Instruction: Quote the lines verbatim, beginning with the line that contains "1250x773 pixels. How" and ending after the line that contains "click(x=92, y=118)". Omit the pictures from your answer.

Items from a data source

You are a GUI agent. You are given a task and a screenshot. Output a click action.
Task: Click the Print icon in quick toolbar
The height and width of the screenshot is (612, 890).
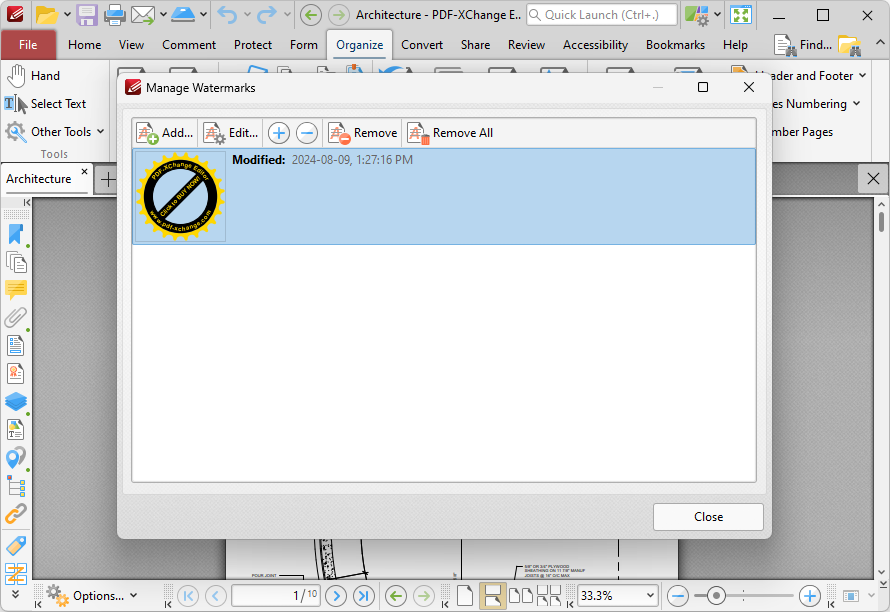[115, 15]
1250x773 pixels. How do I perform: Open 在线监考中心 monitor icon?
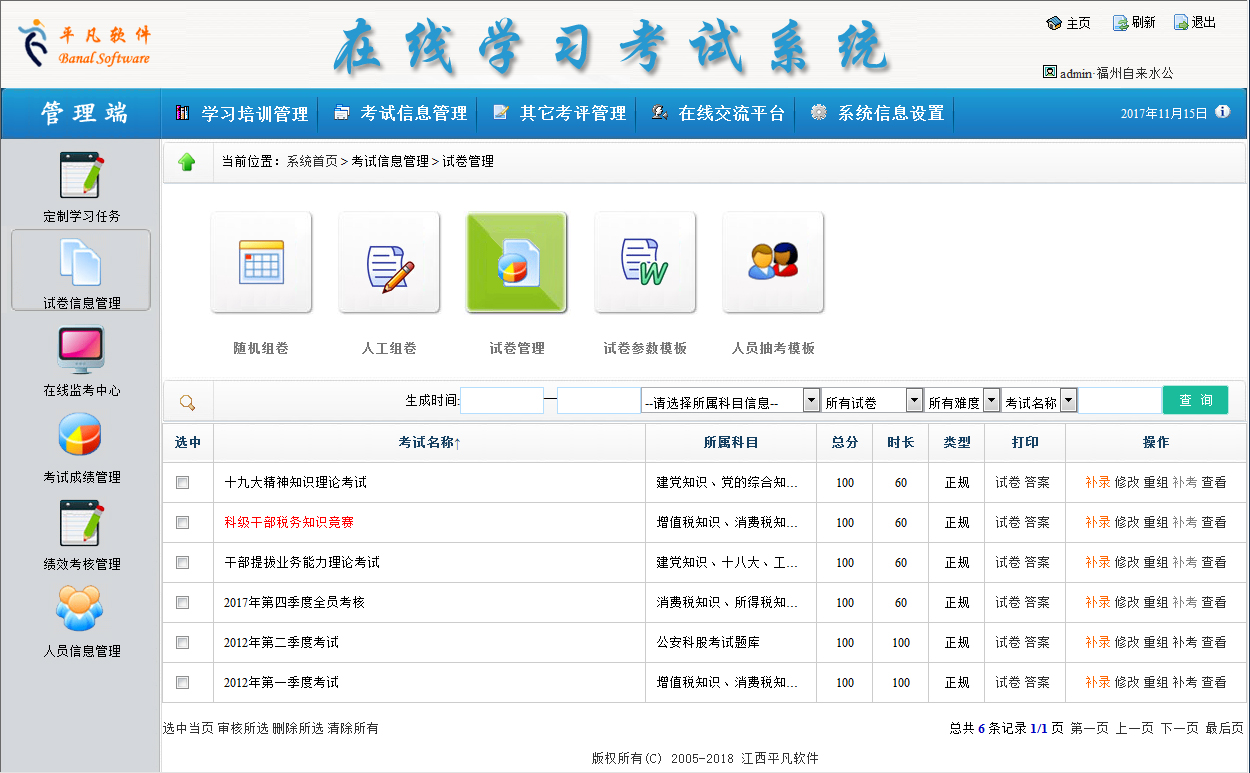click(81, 351)
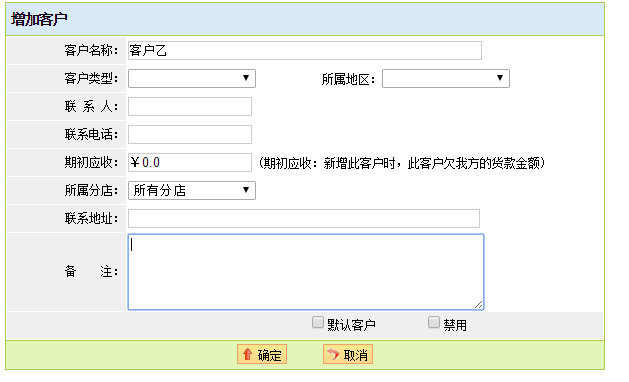This screenshot has width=629, height=382.
Task: Click the 增加客户 header title
Action: click(x=39, y=19)
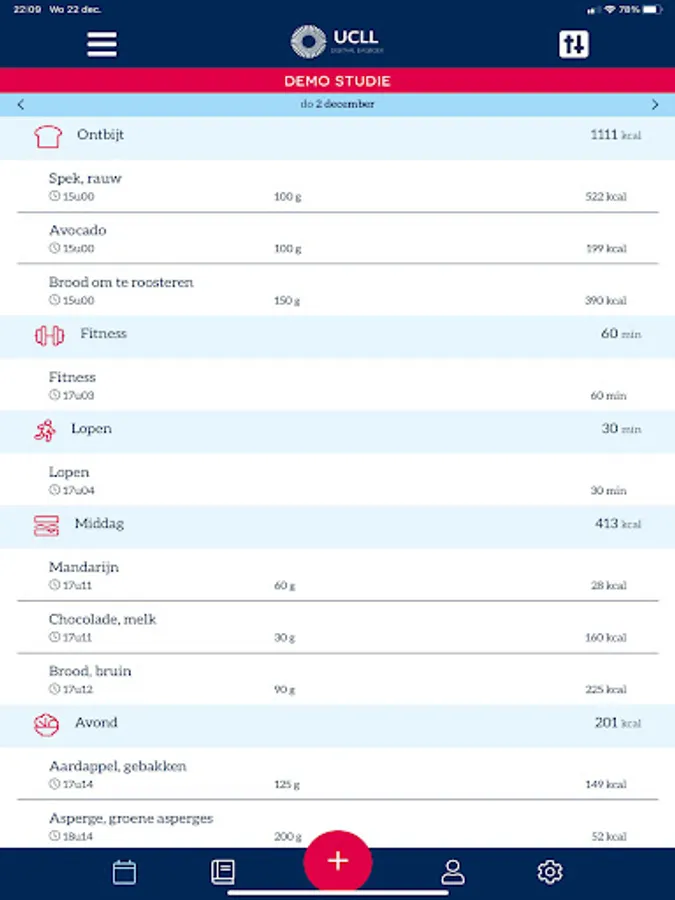Open the hamburger menu

point(102,44)

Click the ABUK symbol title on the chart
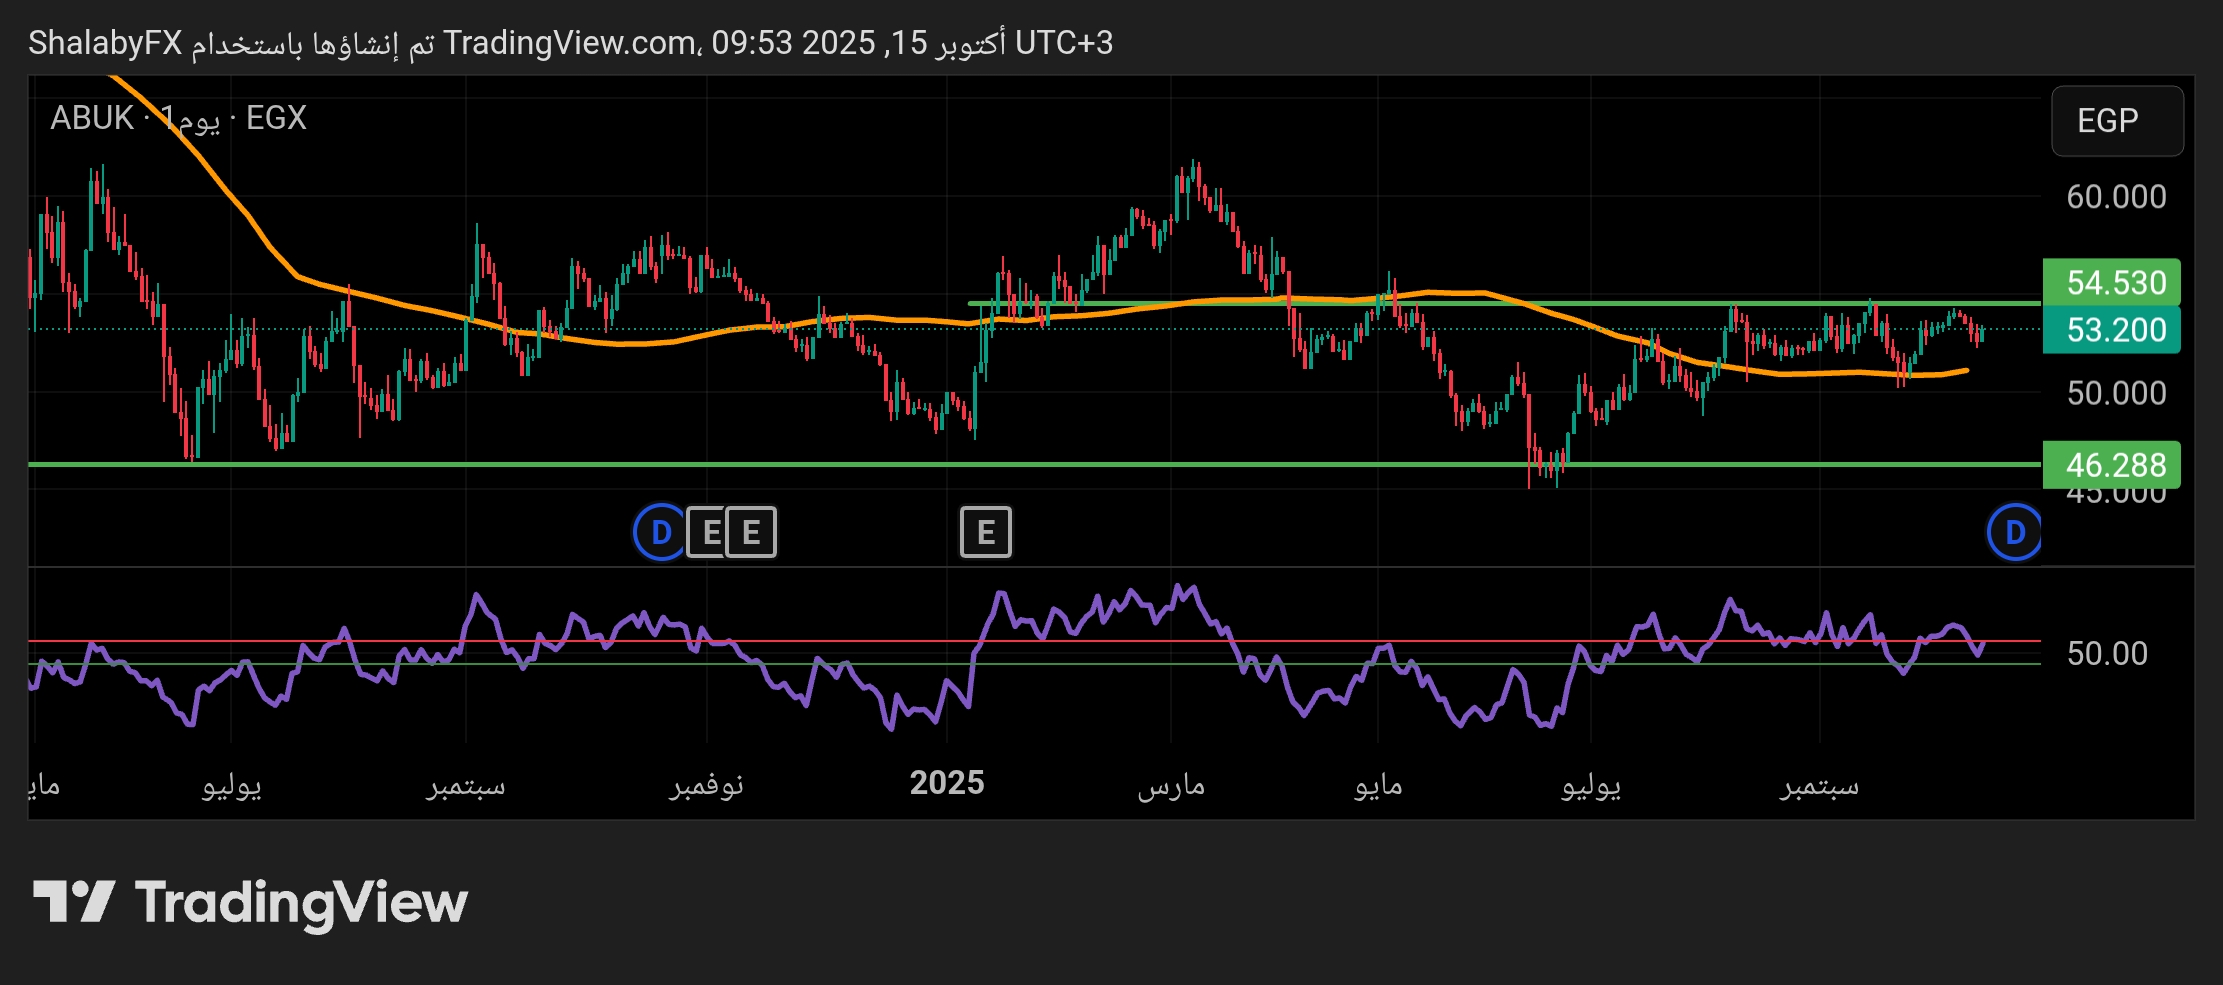click(x=92, y=118)
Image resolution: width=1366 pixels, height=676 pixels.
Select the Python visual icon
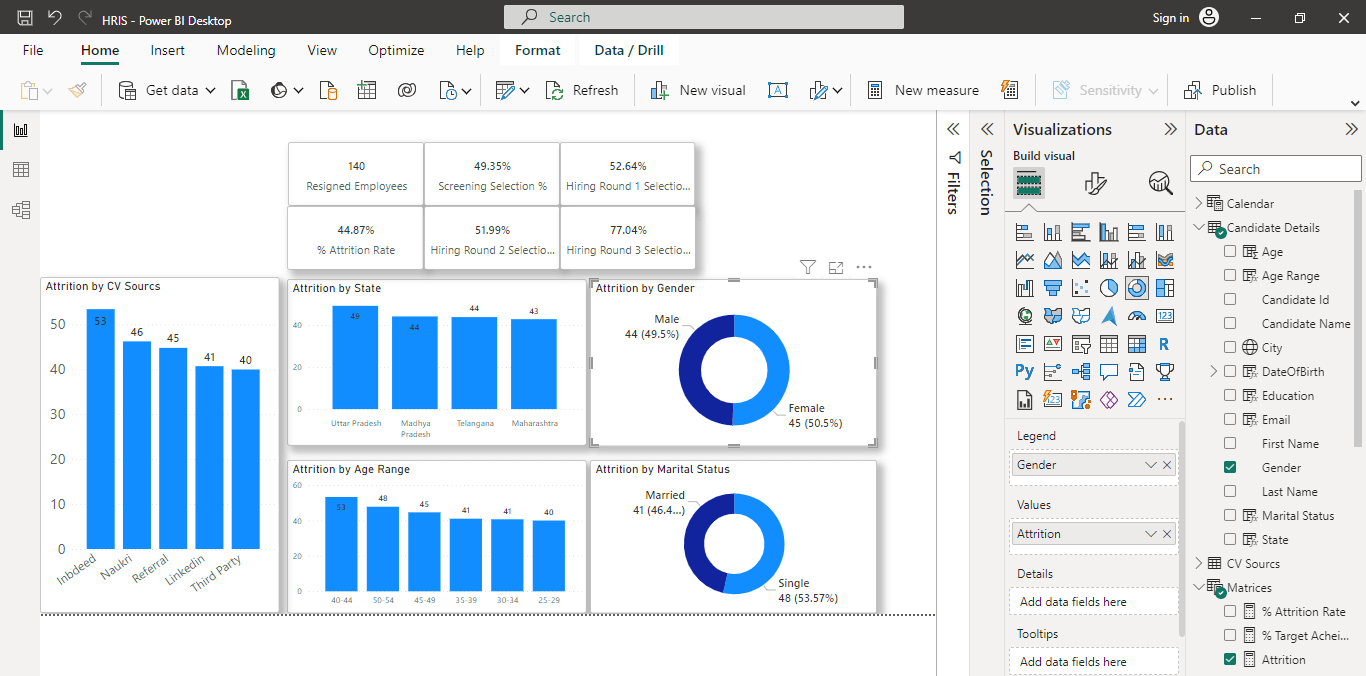coord(1024,371)
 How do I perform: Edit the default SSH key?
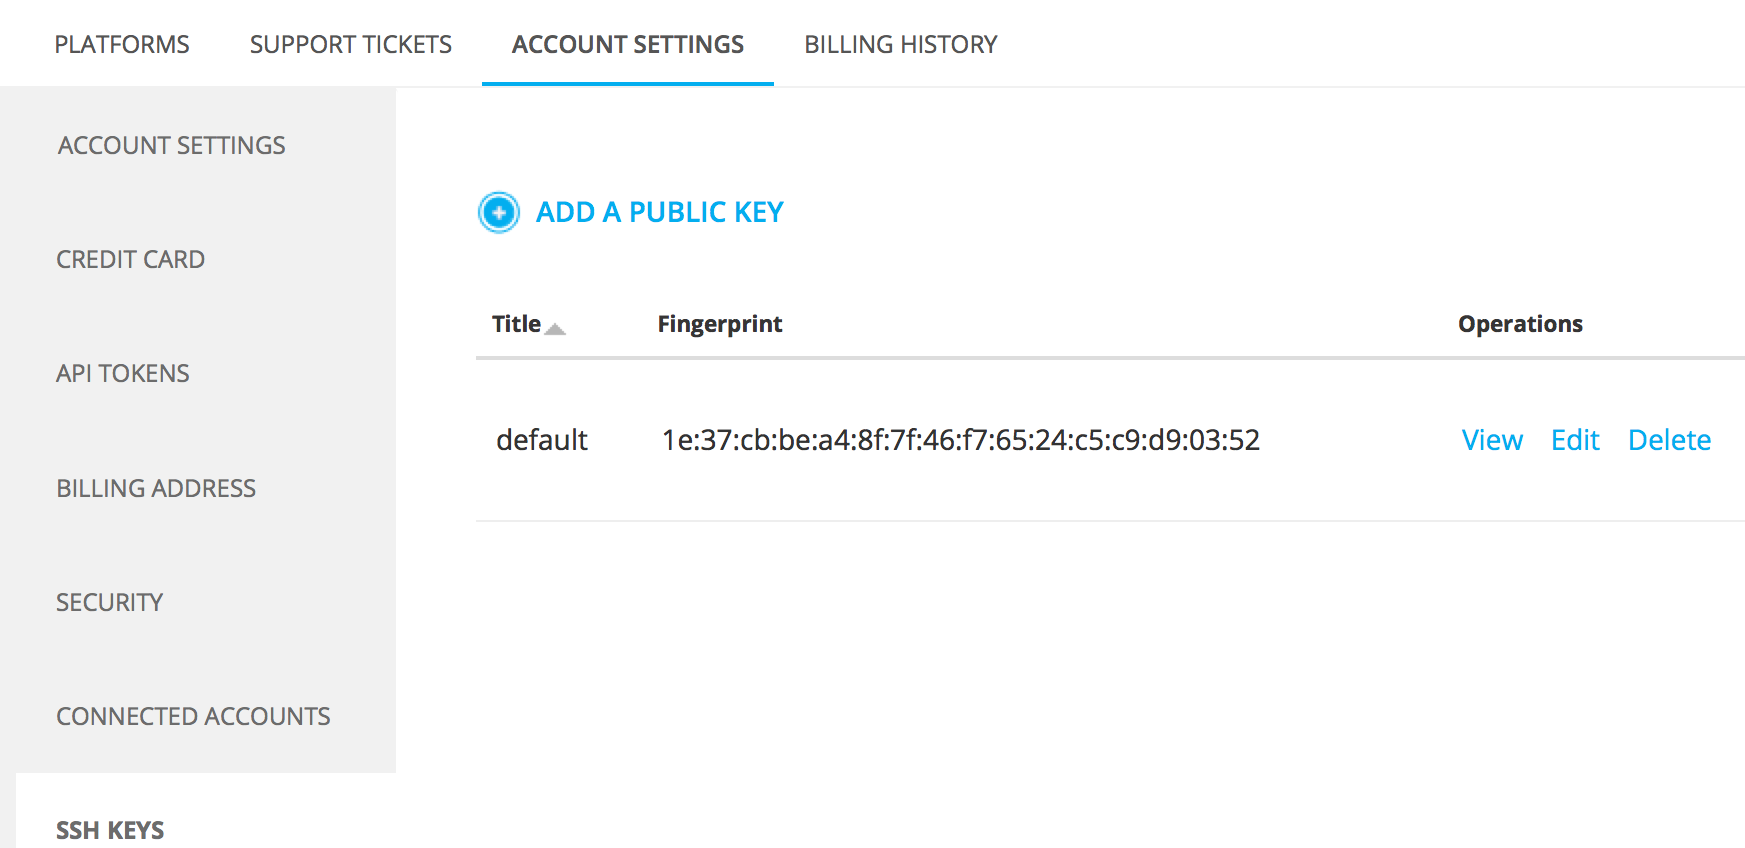1574,440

Result for this exercise:
1250x773 pixels. How do I perform: Open 在线监考中心 monitor icon?
click(81, 351)
This screenshot has width=629, height=382.
Task: Click the 增加客户 header title
Action: click(x=39, y=19)
Open the hamburger menu

point(102,44)

Click the ABUK symbol title on the chart
click(x=92, y=118)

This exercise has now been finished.